TASK DESCRIPTION: The lines to repeat are those below from the one containing "Viewport: 662px width, 410px" down to the one containing "Given: Click the", both included; reproduce them exactly and nothing else.

(RECORD SET)

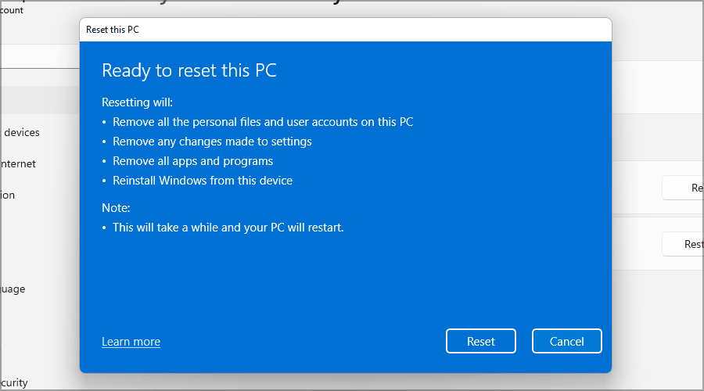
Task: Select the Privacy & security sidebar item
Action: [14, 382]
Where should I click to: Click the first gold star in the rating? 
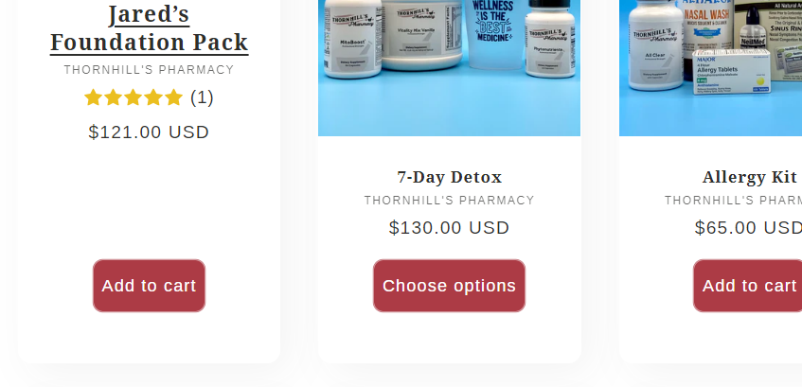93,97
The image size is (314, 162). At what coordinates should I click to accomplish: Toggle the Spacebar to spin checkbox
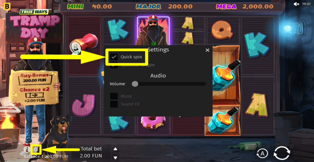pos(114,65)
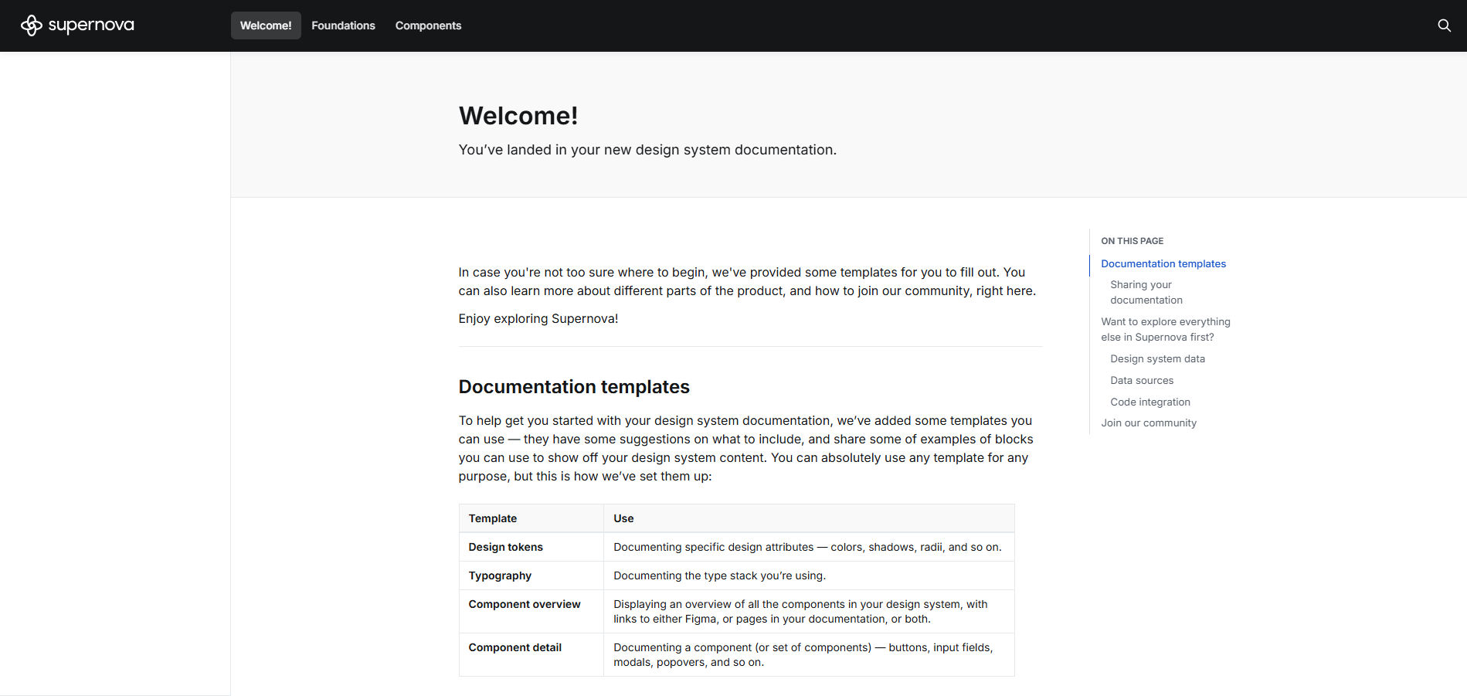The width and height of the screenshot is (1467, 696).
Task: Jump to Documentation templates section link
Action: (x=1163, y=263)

(End RECORD SET)
(RECORD SET)

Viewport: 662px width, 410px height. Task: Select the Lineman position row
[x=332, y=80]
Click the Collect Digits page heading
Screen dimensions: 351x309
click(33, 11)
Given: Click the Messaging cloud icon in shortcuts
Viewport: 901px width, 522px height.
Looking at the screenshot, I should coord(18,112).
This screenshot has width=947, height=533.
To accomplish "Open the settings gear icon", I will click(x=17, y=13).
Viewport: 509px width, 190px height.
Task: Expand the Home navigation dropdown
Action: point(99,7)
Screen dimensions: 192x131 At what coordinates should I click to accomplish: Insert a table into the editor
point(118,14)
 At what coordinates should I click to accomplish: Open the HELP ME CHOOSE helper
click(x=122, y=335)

(End RECORD SET)

SOLUTION:
Viewport: 662px width, 410px height. Task: Select the Lineman position row
[x=332, y=80]
Click the Collect Digits page heading
Screen dimensions: 351x309
click(33, 11)
Given: Click the Messaging cloud icon in shortcuts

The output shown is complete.